- WORK ITEM -
Check each line of the records below for the word "will" and copy those where it appears.

- INPUT FOR THIS TASK -
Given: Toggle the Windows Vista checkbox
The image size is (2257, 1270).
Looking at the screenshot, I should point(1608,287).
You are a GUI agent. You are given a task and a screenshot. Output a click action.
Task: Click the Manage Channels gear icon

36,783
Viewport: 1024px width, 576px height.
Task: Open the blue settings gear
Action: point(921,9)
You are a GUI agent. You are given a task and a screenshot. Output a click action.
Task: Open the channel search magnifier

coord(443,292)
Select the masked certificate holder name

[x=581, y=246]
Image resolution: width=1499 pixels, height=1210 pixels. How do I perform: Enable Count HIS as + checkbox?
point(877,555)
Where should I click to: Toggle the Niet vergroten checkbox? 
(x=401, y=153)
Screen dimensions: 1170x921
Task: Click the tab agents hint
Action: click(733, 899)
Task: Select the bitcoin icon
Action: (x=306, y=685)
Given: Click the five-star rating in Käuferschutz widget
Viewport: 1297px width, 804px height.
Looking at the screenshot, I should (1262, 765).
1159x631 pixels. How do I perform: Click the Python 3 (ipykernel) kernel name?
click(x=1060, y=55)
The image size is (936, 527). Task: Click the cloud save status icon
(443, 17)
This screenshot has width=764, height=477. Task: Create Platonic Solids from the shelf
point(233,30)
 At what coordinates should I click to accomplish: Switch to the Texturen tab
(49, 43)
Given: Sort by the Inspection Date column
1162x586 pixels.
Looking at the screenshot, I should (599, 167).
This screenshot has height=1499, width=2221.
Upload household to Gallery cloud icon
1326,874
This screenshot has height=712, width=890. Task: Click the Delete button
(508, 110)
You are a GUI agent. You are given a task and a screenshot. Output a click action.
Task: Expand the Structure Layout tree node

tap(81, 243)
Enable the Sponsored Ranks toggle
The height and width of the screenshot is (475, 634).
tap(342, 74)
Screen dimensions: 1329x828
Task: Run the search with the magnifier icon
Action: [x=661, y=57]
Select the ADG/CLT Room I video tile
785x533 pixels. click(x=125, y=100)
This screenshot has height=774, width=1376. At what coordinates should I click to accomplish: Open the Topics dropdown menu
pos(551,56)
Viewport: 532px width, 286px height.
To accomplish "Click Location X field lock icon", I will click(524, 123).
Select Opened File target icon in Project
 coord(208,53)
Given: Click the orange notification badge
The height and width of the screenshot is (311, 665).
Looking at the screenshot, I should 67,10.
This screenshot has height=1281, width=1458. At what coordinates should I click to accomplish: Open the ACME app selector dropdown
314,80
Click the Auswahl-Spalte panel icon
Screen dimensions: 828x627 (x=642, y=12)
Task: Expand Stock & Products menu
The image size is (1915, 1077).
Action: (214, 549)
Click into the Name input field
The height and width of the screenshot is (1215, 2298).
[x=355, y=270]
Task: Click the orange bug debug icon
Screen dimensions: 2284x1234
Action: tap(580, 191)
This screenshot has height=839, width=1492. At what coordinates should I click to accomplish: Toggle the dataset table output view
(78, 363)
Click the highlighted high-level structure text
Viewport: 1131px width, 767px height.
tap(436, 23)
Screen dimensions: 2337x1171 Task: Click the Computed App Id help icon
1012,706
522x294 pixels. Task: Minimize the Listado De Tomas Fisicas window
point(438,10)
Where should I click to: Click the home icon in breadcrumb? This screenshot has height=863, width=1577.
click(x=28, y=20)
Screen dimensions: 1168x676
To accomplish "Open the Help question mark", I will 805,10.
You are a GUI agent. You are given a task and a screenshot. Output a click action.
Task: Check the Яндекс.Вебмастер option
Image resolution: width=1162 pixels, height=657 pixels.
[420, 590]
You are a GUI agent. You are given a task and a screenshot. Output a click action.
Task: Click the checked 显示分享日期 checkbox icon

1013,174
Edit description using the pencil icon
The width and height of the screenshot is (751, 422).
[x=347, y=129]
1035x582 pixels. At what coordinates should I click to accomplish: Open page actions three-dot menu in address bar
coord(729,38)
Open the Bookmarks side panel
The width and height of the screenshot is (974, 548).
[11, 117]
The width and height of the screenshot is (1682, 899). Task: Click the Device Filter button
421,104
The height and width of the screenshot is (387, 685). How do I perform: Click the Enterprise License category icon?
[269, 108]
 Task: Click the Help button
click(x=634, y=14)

- ANSWER TO THIS PROBLEM -
To accomplish "Click Location X field lock icon", I will click(524, 123).
To accomplish "Open the Help question mark", I will 805,10.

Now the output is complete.